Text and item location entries

-------------------------

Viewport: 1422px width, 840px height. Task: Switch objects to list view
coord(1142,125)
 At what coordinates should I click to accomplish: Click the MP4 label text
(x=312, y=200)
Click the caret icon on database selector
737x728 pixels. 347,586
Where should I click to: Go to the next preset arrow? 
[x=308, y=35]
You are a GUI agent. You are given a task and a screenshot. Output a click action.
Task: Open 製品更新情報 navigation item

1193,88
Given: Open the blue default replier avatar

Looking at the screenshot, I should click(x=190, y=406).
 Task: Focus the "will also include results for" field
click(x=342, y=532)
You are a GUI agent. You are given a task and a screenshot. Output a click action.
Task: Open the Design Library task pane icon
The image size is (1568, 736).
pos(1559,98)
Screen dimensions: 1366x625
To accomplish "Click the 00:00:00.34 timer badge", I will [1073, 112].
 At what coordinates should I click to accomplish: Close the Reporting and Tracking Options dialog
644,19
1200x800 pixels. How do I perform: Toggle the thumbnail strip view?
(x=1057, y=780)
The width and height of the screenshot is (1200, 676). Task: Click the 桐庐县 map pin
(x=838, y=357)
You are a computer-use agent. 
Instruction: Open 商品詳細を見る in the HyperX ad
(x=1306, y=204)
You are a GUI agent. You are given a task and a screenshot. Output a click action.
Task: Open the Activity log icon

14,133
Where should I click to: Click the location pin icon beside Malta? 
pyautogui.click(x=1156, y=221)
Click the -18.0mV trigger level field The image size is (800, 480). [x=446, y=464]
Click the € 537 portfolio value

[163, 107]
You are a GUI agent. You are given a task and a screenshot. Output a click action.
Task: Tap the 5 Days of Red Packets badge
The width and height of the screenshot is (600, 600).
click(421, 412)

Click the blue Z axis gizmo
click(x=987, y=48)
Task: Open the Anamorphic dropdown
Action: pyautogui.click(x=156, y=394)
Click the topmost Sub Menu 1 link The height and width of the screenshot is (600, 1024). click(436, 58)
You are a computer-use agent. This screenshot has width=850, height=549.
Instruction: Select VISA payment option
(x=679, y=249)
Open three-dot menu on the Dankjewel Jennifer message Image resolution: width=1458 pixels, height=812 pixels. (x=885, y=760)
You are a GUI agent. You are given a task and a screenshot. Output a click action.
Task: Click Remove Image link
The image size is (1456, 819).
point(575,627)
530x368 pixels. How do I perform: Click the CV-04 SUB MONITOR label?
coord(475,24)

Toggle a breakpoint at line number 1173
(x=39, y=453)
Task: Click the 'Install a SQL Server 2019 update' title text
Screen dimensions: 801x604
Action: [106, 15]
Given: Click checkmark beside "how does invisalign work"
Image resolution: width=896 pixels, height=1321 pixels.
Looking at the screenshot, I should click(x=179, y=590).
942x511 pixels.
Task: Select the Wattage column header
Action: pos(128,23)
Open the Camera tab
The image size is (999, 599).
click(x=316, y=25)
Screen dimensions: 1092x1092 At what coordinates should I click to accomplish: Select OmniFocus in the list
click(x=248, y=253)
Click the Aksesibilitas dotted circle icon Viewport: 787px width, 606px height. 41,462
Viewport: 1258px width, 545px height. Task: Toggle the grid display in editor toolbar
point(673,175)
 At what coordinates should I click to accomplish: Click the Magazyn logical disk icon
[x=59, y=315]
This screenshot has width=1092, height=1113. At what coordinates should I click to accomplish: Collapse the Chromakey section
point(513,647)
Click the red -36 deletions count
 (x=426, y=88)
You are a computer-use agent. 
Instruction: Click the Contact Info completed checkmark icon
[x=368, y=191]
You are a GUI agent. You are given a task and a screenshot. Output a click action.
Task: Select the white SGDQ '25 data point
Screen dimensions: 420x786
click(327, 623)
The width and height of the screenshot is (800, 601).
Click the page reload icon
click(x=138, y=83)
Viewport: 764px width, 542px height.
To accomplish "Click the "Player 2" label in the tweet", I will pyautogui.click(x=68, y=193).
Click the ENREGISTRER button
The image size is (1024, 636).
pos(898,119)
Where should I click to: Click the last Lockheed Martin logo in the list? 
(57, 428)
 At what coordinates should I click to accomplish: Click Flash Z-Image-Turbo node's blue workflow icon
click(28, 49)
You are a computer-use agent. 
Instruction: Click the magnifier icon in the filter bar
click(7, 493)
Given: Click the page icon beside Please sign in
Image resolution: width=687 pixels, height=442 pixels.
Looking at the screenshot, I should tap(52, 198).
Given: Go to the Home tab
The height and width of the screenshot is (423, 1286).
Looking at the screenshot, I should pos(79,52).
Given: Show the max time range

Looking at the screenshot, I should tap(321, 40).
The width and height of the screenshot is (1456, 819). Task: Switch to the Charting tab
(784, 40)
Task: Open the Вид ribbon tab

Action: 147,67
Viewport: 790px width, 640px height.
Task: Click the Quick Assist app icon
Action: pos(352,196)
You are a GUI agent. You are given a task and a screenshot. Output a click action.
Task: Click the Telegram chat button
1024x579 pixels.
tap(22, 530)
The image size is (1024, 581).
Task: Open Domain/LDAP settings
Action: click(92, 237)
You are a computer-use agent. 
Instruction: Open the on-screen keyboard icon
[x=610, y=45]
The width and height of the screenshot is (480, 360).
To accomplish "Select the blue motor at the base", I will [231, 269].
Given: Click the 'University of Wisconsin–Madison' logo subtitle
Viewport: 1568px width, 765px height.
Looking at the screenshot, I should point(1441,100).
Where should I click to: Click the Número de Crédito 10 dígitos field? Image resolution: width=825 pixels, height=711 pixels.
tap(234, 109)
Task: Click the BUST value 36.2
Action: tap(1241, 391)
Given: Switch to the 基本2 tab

-------------------------

▸ **What the task requires**: Rewrite all the items above with each "GUI agent" changed to "desktop agent". Leave everything else unchanged.

▸ **Reply to the exercise**:
Viewport: 1422px width, 840px height. Task: Switch objects to list view
coord(1142,125)
 At what coordinates should I click to accomplish: Click the MP4 label text
(x=312, y=200)
Click the caret icon on database selector
737x728 pixels. 347,586
Where should I click to: Go to the next preset arrow? 
[x=308, y=35]
You are a desktop agent. You are given a task and a screenshot. Output a click action.
Task: Open 製品更新情報 navigation item

1193,88
Given: Open the blue default replier avatar

Looking at the screenshot, I should click(x=190, y=406).
 Task: Focus the "will also include results for" field
click(x=342, y=532)
You are a desktop agent. You are given a task and a screenshot. Output a click action.
Task: Open the Design Library task pane icon
The image size is (1568, 736).
pos(1559,98)
Screen dimensions: 1366x625
To accomplish "Click the 00:00:00.34 timer badge", I will [1073, 112].
 At what coordinates should I click to accomplish: Close the Reporting and Tracking Options dialog
644,19
1200x800 pixels. How do I perform: Toggle the thumbnail strip view?
(x=1057, y=780)
The width and height of the screenshot is (1200, 676). Task: Click the 桐庐县 map pin
(x=838, y=357)
You are a computer-use agent. 
Instruction: Open 商品詳細を見る in the HyperX ad
(x=1306, y=204)
You are a desktop agent. You are given a task and a screenshot. Output a click action.
Task: Open the Activity log icon

14,133
Where should I click to: Click the location pin icon beside Malta? 
pyautogui.click(x=1156, y=221)
Click the -18.0mV trigger level field The image size is (800, 480). [x=446, y=464]
Click the € 537 portfolio value

[163, 107]
You are a desktop agent. You are given a task and a screenshot. Output a click action.
Task: Tap the 5 Days of Red Packets badge
The width and height of the screenshot is (600, 600).
click(421, 412)

Click the blue Z axis gizmo
click(x=987, y=48)
Task: Open the Anamorphic dropdown
Action: pyautogui.click(x=156, y=394)
Click the topmost Sub Menu 1 link The height and width of the screenshot is (600, 1024). click(436, 58)
You are a computer-use agent. This screenshot has width=850, height=549.
Instruction: Select VISA payment option
(x=679, y=249)
Open three-dot menu on the Dankjewel Jennifer message Image resolution: width=1458 pixels, height=812 pixels. (x=885, y=760)
You are a desktop agent. You are given a task and a screenshot. Output a click action.
Task: Click Remove Image link
The image size is (1456, 819).
point(575,627)
530x368 pixels. How do I perform: Click the CV-04 SUB MONITOR label?
coord(475,24)

Toggle a breakpoint at line number 1173
(x=39, y=453)
Task: Click the 'Install a SQL Server 2019 update' title text
Screen dimensions: 801x604
Action: [106, 15]
Given: Click checkmark beside "how does invisalign work"
Image resolution: width=896 pixels, height=1321 pixels.
Looking at the screenshot, I should click(x=179, y=590).
942x511 pixels.
Task: Select the Wattage column header
Action: pos(128,23)
Open the Camera tab
The image size is (999, 599).
click(x=316, y=25)
Screen dimensions: 1092x1092 At what coordinates should I click to accomplish: Select OmniFocus in the list
click(x=248, y=253)
Click the Aksesibilitas dotted circle icon Viewport: 787px width, 606px height. 41,462
Viewport: 1258px width, 545px height. Task: Toggle the grid display in editor toolbar
point(673,175)
 At what coordinates should I click to accomplish: Click the Magazyn logical disk icon
[x=59, y=315]
This screenshot has width=1092, height=1113. At what coordinates should I click to accomplish: Collapse the Chromakey section
point(513,647)
Click the red -36 deletions count
 (x=426, y=88)
You are a computer-use agent. 
Instruction: Click the Contact Info completed checkmark icon
[x=368, y=191]
You are a desktop agent. You are given a task and a screenshot. Output a click action.
Task: Select the white SGDQ '25 data point
Screen dimensions: 420x786
click(327, 623)
The width and height of the screenshot is (800, 601).
Click the page reload icon
click(x=138, y=83)
Viewport: 764px width, 542px height.
To accomplish "Click the "Player 2" label in the tweet", I will pyautogui.click(x=68, y=193).
Click the ENREGISTRER button
The image size is (1024, 636).
pos(898,119)
Where should I click to: Click the last Lockheed Martin logo in the list? 
(57, 428)
 At what coordinates should I click to accomplish: Click Flash Z-Image-Turbo node's blue workflow icon
click(28, 49)
You are a computer-use agent. 
Instruction: Click the magnifier icon in the filter bar
click(7, 493)
Given: Click the page icon beside Please sign in
Image resolution: width=687 pixels, height=442 pixels.
Looking at the screenshot, I should tap(52, 198).
Given: Go to the Home tab
The height and width of the screenshot is (423, 1286).
Looking at the screenshot, I should pos(79,52).
Given: Show the max time range

Looking at the screenshot, I should tap(321, 40).
The width and height of the screenshot is (1456, 819). Task: Switch to the Charting tab
(784, 40)
Task: Open the Вид ribbon tab

Action: 147,67
Viewport: 790px width, 640px height.
Task: Click the Quick Assist app icon
Action: pos(352,196)
You are a desktop agent. You are given a task and a screenshot. Output a click action.
Task: Click the Telegram chat button
1024x579 pixels.
tap(22, 530)
The image size is (1024, 581).
Task: Open Domain/LDAP settings
Action: click(92, 237)
You are a computer-use agent. 
Instruction: Open the on-screen keyboard icon
[x=610, y=45]
The width and height of the screenshot is (480, 360).
To accomplish "Select the blue motor at the base", I will [231, 269].
Given: Click the 'University of Wisconsin–Madison' logo subtitle
Viewport: 1568px width, 765px height.
Looking at the screenshot, I should point(1441,100).
Where should I click to: Click the Número de Crédito 10 dígitos field? Image resolution: width=825 pixels, height=711 pixels.
tap(234, 109)
Task: Click the BUST value 36.2
Action: tap(1241, 391)
Given: Switch to the 基本2 tab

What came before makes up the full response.